Il Pd riminese fra protagonismo gnassiano e “gentismo”

Il Pd riminese fra protagonismo gnassiano e “gentismo”

Cosa insegnano le dimissioni di Stefano Giannini? Che il Pd non esiste più, in forza della prevaricazione del livello amministrativo, cioè del dominus di palazzo Garampi, sul partito. Ma la soluzione per rimediare al totalitarismo strisciante non è stare con la gente e diventare "democratici".
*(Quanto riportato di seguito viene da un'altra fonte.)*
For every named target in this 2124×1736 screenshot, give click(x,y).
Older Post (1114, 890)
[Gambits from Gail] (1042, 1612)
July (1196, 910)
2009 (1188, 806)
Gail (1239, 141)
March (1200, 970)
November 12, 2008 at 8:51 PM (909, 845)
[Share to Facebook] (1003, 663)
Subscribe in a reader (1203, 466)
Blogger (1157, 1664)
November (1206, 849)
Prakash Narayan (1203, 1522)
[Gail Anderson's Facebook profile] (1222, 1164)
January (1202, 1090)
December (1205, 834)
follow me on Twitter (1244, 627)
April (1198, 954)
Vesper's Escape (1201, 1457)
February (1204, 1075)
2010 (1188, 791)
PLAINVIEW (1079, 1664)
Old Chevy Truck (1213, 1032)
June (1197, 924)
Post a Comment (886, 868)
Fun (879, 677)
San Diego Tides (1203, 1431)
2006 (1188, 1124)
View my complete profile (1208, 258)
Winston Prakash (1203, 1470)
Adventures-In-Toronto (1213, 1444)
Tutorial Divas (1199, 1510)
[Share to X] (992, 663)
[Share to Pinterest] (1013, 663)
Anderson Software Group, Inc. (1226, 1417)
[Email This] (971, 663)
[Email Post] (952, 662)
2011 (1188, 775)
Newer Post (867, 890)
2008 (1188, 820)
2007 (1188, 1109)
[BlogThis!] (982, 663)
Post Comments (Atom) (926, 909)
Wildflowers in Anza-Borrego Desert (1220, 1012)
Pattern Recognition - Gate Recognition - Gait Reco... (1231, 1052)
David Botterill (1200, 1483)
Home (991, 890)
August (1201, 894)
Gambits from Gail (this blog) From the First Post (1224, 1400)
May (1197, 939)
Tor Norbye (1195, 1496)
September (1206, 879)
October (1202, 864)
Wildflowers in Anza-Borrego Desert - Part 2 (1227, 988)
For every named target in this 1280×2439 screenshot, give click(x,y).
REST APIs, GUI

Qualche giorno fa Riccardo Fabbri, una delle teste fini del Pd locale, ha rilasciato un’intervista sulle improvvise dimissioni del suo segretario provinciale Stefano Giannini.
Nell’intervista Fabbri riconosce che il partito non esiste più, in forza della prevaricazione del livello amministrativo (leggi: il protagonismo Gnassiano) sul partito stesso, prevaricazione che ha svuotato il Pd d’ogni residuo ruolo d’interlocuzione politica con l’amministrazione.
Cioè col sindaco Gnassi, col quale evidentemente (come diceva il Duce a proposito degli italiani) non solo è impossibile, è inutile parlare.

Con un andazzo ribadito dall’articolo de La Stampa sulla gestione dirigista e personalista d’una IEG che dovrebbe esser pubblica e invece no.
Per rimediare al totalitarismo strisciante di questa situazione, Fabbri ripete la solita litania del “gentismo”: bisogna stare con la gente, parlare ai e con i Riminesi dei problemi della città, diventare insomma “democratici” come se il Pd non fosse già “democratico” di suo.
Ma basta spalancare le porte delle sezioni perché il popolo torni a frequentarle?
Evidentemente no, e qui casca l’asino democrat.
Perché il problema vero è che il Pd, a Rimini come altrove, grazie soprattutto alla gestione nazionale di Matteo Renzi, non ha più cultura di governo, cioè non è più niente: partito Comunista? Socialdemocratico? Liberal? Cattolico-popolare?
Non si sa.

E non si sa perché, invece di far evolvere a suo tempo l’ideologia di fondo, quella Marx-Leninista in salsa Gramsciana, l’ha rottamata pensando bastasse far finta di niente, senza preoccuparsi di costruirsi un’anima alternativa.
E un partito senz’anima, cioè senza ideologia, cioè senza volto, precipita inevitabilmente nel “gentismo”, ovvero in una sorta di populismo dolce che non sarà come quello virulento e programmatico dei Paentastellati ma quasi.
Detto in altre parole: personalmente sarei anche disposto ad andare in una sezione del Pd se sapessi di potermi confrontare con un’ipotesi di fondo, sennò cosa vado a fare, a farmi imbonire da fantasmagorie Gnassiane oltretutto incontrovertibili?

Il problema è che il Pd, anche a livello nazionale, è nelle stesse condizioni: si veda il dibattito a encefalogramma piatto in preparazione del Congresso.
Causa un deficit culturale che ha fatto dell’ex partitone della sinistra unida no sarò mas vencida il rappresentante di qual benpensantismo nazionale, in forma di voto moderato, che è perdente per il semplice motivo che la classe media, falcidiata dalla crisi, non c’è più.
O è talmente incazzata che preferisce votare 5 Stelle e Lega piuttosto che Pd.
O Forza Italia, che è lo stesso.
Ma la freudiana nonché suicida coazione a ripetere, per l’imbecillitas dei protagonisti (nel senso etimologico del termine), è tale che i leader continuano a ragionare (si fa per dire) come prima quando pensavano (si fa per dire) che “si vince al centro”.
Il risultato è che, a Rimini come in Regione, nei sondaggi il Pd è largamente terzo dietro Lega e 5 Stelle.
Che facciamo, li perdoniamo perché non sanno quel che fanno?
Purtroppo in politica non funziona così.